En avril, Unipêche M.D.M. de Paspébiac proposait un poste à temps plein à son usine au salaire horaire de 13,28 $ pour un homme et de 12,69 $, pour une femme.

Cet affichage avait indigné la classe politique québécoise et plusieurs citoyens.

Quatre mois plus tard, la Commission des droits de la personne a envoyé une lettre à l’entreprise, dont Le Journal a obtenu copie, qui rappelle que la Charte des droits et libertés prévoit le droit à l’égalité.

«Nous vous invitons à porter une attention particulière aux exigences physiques des emplois offerts dans votre entreprise. Ces exigences [...] ne doivent pas servir à exclure les femmes», peut-on lire.

Décevante

Cette missive est décevante, selon la Table de concertation des groupes de femmes de la Gaspésie et des Îles-de-la-Madeleine. « C’est décevant qu’on ne puisse pas aller plus loin. On n’a pas l’impression dans ce cas-là que ça va faire avancer véritablement les choses dans le concret », a confié la coordonnatrice de la Table, Mireille Chartrand.

«N’importe quoi»

Le député du Parti québécois de Bonaventure trouve aussi cette lettre bien banale.

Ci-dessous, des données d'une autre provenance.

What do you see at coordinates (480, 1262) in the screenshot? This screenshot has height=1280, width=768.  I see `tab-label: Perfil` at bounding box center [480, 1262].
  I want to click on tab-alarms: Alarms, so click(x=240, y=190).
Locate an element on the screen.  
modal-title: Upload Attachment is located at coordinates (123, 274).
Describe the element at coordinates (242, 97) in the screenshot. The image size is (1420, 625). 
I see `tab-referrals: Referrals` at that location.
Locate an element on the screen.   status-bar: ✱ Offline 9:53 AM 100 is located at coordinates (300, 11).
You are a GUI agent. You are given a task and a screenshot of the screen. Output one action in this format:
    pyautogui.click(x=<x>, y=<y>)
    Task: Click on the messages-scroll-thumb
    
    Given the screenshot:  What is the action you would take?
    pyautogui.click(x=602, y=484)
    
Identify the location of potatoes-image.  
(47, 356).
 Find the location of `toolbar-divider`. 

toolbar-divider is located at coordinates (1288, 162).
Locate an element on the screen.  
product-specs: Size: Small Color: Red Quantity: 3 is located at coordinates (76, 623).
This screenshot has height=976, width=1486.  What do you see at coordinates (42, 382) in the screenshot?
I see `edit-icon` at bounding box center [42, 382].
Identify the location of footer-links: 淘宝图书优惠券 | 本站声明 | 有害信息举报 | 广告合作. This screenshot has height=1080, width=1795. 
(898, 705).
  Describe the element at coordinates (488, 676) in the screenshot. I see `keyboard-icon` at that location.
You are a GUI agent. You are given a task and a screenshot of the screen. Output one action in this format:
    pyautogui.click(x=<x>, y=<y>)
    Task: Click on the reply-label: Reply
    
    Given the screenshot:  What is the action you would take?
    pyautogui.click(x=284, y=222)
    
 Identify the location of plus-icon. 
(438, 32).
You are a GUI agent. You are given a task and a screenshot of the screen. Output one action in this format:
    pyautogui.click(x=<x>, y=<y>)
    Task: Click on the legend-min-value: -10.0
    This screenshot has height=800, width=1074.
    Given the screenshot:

«La lettre, c’est n’importe quoi, c’est pour prouver qu’ils ont fait une petite action de réaction, mais on ne va pas plus loin que ça. On espère une enquête, des sanctions», a dit Sylvain Roy, qui souhaite également une enquête ministérielle plus exhaustive sur les conditions d’embauche des femmes et des hommes.

À la Commission des droits de la personne, on explique avoir rappelé les obligations de l’employeur en vertu de la Charte des droits et libertés de la personne.

«Nous n’avons pas fait enquête puisque nous n’avons pas reçu une plainte d’une victime de discrimination. Si une plainte nous était formulée, nous pourrions faire une enquête», a précisé Meissoon Azzaria, coordonnatrice aux communications.

Au moment de publier, Unipêche n’avait pas répondu à nos messages.